2Cut each cleaned pepper into small pieces then add to a dry skillet over medium heat. Toast them, stirring occasionally until fragrant, about 5 minutes.
- Make Seasoning
1Add the toasted chiles to a blender and blend until finely ground. Leave the lid in place until any dust settles so you do not get a cloud of ground chile peppers in your face.
2Add ground chile peppers to a spice jar then top with the cumin, garlic powder, oregano, and hot smoked paprika. Seal the jar then shake. Store the chili powder up to 6 months.
Adam and Joanne's Tips
- This recipe was inspired and slightly adapted from Alton Brown’s recipe. It was him that gave us the confidence to experiment with different peppers. Take a look at our breakdown of dried peppers above and experiment for yourself, each pepper listed will add slightly different notes to the blend.
- Nutrition Facts: The nutrition facts provided below are estimates. We have used the USDA database to calculate approximate values.

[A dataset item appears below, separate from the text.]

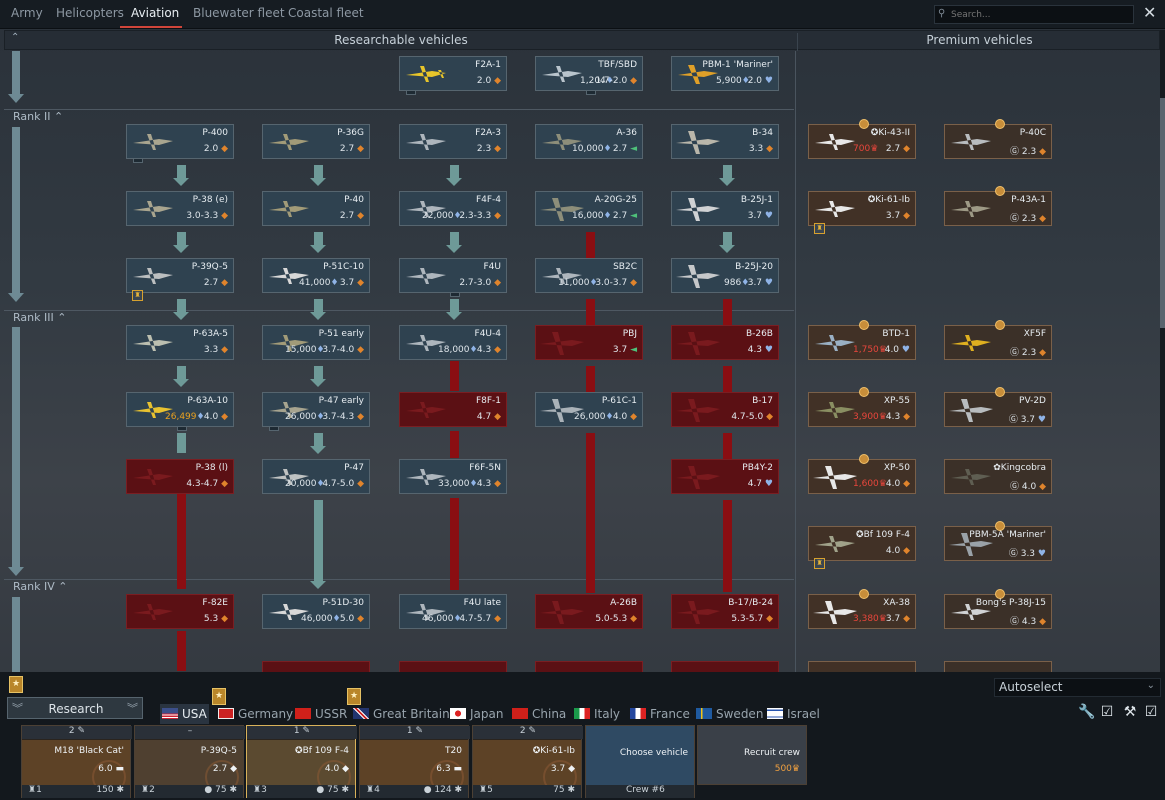 The height and width of the screenshot is (800, 1165). I want to click on vehicle-card-p51d30: P-51D-30 46,000♦ 5.0 ◆, so click(316, 612).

If you make this recipe, snap a photo and hashtag it #inspiredtaste — We love to see your creations on Instagram and Facebook! Find us: @inspiredtaste
As a New Mexican I applaud your use of NM Red Chili. They can be quite hot, and are not also known as Anahiem, California, or Colorado Chili.
I had the dried peppers from making tamales. I was looking for a way to use the ones I had left. It was wayyyyyy better than buying chili powder. Thank you so much for posting it! I used chile pasilla, chile new mexico, and chile ancho. Delicious!

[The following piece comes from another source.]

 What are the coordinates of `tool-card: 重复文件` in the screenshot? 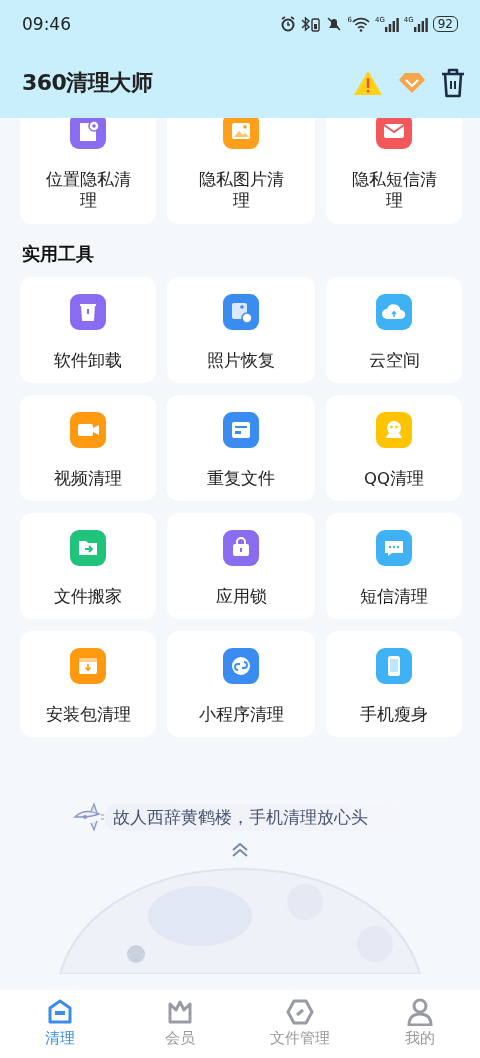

I use bothe yous and AB’s versions of this, and it’s excellent. The one difficulty with chili pods is the lack of consistency from one batch to the next, so I’m wondering if you have come up with a weight in grams, or a measure in table or teaspoons, for each chili going into the recipe. Thanks in advance for any help!
Love the chili powder. Ive made this a number of times.
Ive used it in a rub recipe that called for chili powder when smoking short ribs and in a carne asada marinade recipe. Really nice flavor and a key ingredient. I intend to use it to make an enchilada sauce.
I made some chili powder using the ancho chile and other spices, however i didnt toast the chili first. Somehow i misunderstood the instructions about the peppers,but my chili came out good though.
Thanks to you Adam & Joanne. I’m able to get Chile’s you’ve listed and a few other varieties fairly inexpensive locally. I toast whole cumin seeds before grinding also. I haven’t had the opportunity to use what I’ve blended yet but it smells wonderful so I’m positive it will taste so much better then the store bought – by miles. 5 stars for that alone. Thanks for posting and including info on the types of Chile peppers, etc. Very helpful.
I’m thinking this would make great gift jars too.
I made this chili powder and it turned out great. I use this mix in spiced soups, crockpot turkey that turns into great tamales and chili dishes. I have a family of 8 and saves me money plus taste better than store bought. Thanks
Delicious! I added a teaspoon of dill and it enhances the flavor.
I have a question on how much of this do you use for your chilli?
Hi Paul, We usually throw in 1 1/2 to 2 tablespoons for a big pot of chili.
Excellent piece. I have done a lot of blending lately and am always interested to read other takes on layering the heat in chile powders and other blends. Thanks.